Dataset excerpts:
++++

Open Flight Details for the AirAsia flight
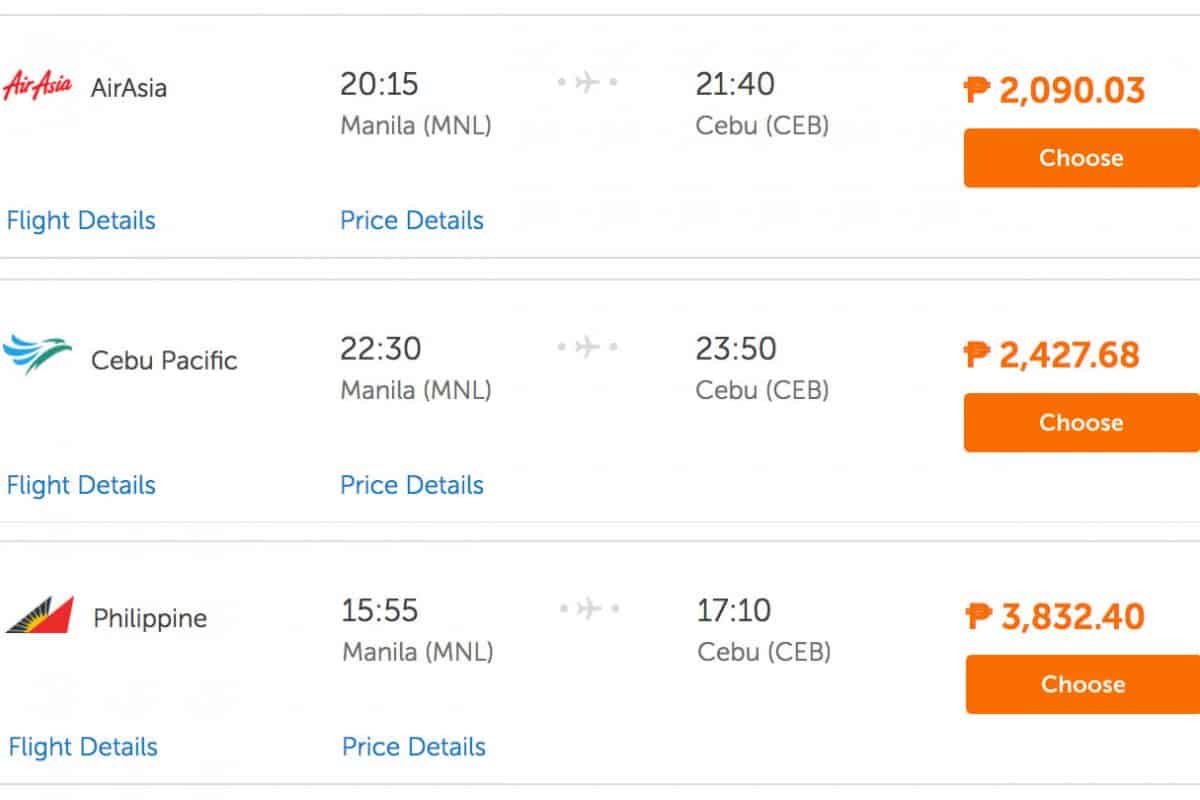Image resolution: width=1200 pixels, height=800 pixels. click(81, 220)
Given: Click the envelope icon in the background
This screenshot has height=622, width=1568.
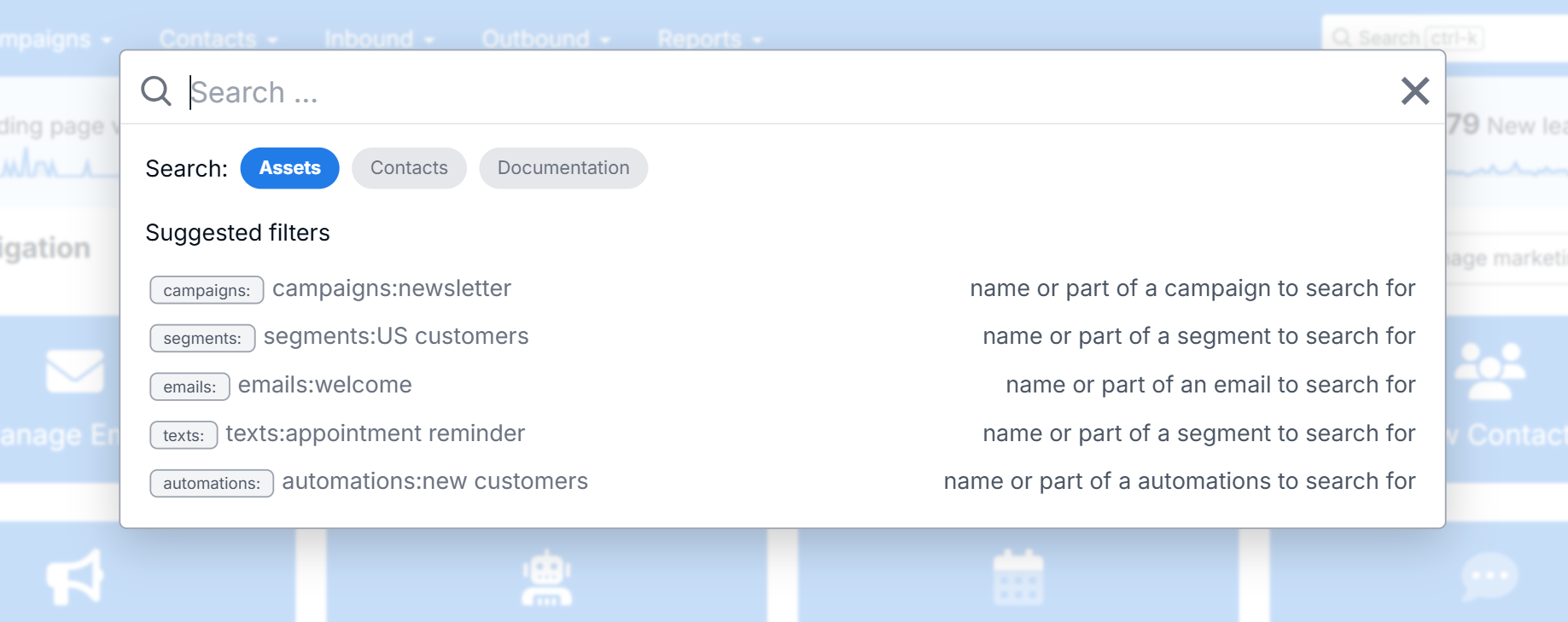Looking at the screenshot, I should point(75,371).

++++

**Exercise description**
Print each record exactly as it stands, omitting the pictures.

**Response to this task**
Open Flight Details for the AirAsia flight
Image resolution: width=1200 pixels, height=800 pixels. click(81, 220)
Given: Click the envelope icon in the background
This screenshot has height=622, width=1568.
Looking at the screenshot, I should point(75,371).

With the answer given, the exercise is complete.